— Your assignment —
Pull out every line below that holds the word "agent".

— Source information —

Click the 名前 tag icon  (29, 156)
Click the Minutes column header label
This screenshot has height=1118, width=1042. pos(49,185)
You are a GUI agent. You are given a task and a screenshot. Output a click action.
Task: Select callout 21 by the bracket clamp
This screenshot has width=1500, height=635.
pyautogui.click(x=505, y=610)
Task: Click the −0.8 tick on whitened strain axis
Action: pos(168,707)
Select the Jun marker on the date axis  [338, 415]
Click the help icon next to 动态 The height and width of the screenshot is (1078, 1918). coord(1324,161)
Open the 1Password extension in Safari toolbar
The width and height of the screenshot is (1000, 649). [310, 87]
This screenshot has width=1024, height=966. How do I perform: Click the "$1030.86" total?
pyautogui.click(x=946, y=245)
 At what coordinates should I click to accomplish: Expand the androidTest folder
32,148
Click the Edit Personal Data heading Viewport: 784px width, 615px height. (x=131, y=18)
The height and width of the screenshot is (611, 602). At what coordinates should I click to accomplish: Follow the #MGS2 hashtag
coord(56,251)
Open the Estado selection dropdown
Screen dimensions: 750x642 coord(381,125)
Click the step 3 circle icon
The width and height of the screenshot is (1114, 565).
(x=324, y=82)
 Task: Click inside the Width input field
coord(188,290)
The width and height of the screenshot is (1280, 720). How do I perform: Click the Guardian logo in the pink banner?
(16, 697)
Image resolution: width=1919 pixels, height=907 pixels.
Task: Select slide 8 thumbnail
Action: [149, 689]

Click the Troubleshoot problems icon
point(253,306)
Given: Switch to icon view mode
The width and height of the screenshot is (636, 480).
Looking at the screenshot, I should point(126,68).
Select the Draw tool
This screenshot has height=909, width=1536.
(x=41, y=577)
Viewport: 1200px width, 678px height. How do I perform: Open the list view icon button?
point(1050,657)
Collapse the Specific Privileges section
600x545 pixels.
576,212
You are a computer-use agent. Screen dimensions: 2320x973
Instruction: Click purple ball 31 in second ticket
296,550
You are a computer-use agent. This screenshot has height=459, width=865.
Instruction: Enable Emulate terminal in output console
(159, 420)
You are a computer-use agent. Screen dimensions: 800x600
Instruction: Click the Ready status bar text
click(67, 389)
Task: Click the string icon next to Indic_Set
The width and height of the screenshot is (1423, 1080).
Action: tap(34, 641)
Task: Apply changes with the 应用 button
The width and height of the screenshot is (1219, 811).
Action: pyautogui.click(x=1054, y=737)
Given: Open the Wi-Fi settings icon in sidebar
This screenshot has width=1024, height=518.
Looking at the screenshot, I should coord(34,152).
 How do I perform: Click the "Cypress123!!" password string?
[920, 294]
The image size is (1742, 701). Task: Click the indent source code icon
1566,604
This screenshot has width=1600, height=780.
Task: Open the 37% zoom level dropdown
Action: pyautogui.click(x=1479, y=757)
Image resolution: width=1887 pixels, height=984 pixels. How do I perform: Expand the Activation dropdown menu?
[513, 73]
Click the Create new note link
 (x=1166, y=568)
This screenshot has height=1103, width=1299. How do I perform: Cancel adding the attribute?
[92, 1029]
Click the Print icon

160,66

— Problem solution —
You are a GUI agent. You are given a task and a screenshot. Output a click action.
You are a computer-use agent. Screen dimensions: 2320x973
You are a computer-use agent. This screenshot has height=459, width=865.
You are a computer-use agent. Screen dimensions: 800x600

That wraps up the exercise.